BEGIN Exercise material

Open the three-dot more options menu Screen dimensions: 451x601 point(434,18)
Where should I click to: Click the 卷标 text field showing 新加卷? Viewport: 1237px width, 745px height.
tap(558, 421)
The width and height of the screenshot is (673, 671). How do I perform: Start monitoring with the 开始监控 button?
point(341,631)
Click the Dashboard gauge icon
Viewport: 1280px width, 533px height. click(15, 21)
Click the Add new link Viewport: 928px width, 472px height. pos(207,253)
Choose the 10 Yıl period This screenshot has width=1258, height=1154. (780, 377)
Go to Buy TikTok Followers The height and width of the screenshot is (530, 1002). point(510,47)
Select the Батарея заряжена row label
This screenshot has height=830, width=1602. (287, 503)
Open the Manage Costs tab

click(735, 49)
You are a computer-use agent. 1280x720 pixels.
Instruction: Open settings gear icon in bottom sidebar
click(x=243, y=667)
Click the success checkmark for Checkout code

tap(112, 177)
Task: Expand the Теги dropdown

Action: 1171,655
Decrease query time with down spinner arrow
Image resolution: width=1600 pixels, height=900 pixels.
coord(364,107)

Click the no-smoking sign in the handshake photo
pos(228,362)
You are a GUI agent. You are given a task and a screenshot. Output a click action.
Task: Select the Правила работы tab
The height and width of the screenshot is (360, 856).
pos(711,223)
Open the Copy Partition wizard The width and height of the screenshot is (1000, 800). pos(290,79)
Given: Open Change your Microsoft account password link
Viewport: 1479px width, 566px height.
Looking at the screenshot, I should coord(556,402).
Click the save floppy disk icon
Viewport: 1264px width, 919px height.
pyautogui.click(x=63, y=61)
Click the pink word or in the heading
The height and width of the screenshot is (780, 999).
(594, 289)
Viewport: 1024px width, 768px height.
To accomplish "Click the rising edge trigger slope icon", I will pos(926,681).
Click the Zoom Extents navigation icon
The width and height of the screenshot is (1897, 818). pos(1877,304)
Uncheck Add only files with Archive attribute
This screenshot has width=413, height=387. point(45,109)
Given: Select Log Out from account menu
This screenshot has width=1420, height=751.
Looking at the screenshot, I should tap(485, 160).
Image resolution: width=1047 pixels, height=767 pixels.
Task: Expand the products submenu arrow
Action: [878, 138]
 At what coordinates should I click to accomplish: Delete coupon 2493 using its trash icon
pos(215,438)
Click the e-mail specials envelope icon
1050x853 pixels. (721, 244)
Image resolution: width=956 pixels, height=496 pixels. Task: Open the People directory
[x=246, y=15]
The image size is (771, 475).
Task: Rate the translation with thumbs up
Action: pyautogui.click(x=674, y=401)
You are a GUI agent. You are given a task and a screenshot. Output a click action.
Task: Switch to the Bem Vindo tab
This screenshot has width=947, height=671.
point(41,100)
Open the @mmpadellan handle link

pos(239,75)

END Exercise material

■ Exercise: Word for word, restate each record in the listing.

■ Solved problem:
Open the three-dot more options menu Screen dimensions: 451x601 point(434,18)
Where should I click to: Click the 卷标 text field showing 新加卷? Viewport: 1237px width, 745px height.
tap(558, 421)
The width and height of the screenshot is (673, 671). How do I perform: Start monitoring with the 开始监控 button?
point(341,631)
Click the Dashboard gauge icon
Viewport: 1280px width, 533px height. click(15, 21)
Click the Add new link Viewport: 928px width, 472px height. pos(207,253)
Choose the 10 Yıl period This screenshot has width=1258, height=1154. (780, 377)
Go to Buy TikTok Followers The height and width of the screenshot is (530, 1002). point(510,47)
Select the Батарея заряжена row label
This screenshot has height=830, width=1602. (287, 503)
Open the Manage Costs tab

click(735, 49)
You are a computer-use agent. 1280x720 pixels.
Instruction: Open settings gear icon in bottom sidebar
click(x=243, y=667)
Click the success checkmark for Checkout code

tap(112, 177)
Task: Expand the Теги dropdown

Action: 1171,655
Decrease query time with down spinner arrow
Image resolution: width=1600 pixels, height=900 pixels.
coord(364,107)

Click the no-smoking sign in the handshake photo
pos(228,362)
You are a GUI agent. You are given a task and a screenshot. Output a click action.
Task: Select the Правила работы tab
The height and width of the screenshot is (360, 856).
pos(711,223)
Open the Copy Partition wizard The width and height of the screenshot is (1000, 800). pos(290,79)
Given: Open Change your Microsoft account password link
Viewport: 1479px width, 566px height.
Looking at the screenshot, I should coord(556,402).
Click the save floppy disk icon
Viewport: 1264px width, 919px height.
pyautogui.click(x=63, y=61)
Click the pink word or in the heading
The height and width of the screenshot is (780, 999).
(594, 289)
Viewport: 1024px width, 768px height.
To accomplish "Click the rising edge trigger slope icon", I will pos(926,681).
Click the Zoom Extents navigation icon
The width and height of the screenshot is (1897, 818). pos(1877,304)
Uncheck Add only files with Archive attribute
This screenshot has width=413, height=387. point(45,109)
Given: Select Log Out from account menu
This screenshot has width=1420, height=751.
Looking at the screenshot, I should tap(485, 160).
Image resolution: width=1047 pixels, height=767 pixels.
Task: Expand the products submenu arrow
Action: [878, 138]
 At what coordinates should I click to accomplish: Delete coupon 2493 using its trash icon
pos(215,438)
Click the e-mail specials envelope icon
1050x853 pixels. (721, 244)
Image resolution: width=956 pixels, height=496 pixels. Task: Open the People directory
[x=246, y=15]
The image size is (771, 475).
Task: Rate the translation with thumbs up
Action: pyautogui.click(x=674, y=401)
You are a GUI agent. You are given a task and a screenshot. Output a click action.
Task: Switch to the Bem Vindo tab
This screenshot has width=947, height=671.
point(41,100)
Open the @mmpadellan handle link

pos(239,75)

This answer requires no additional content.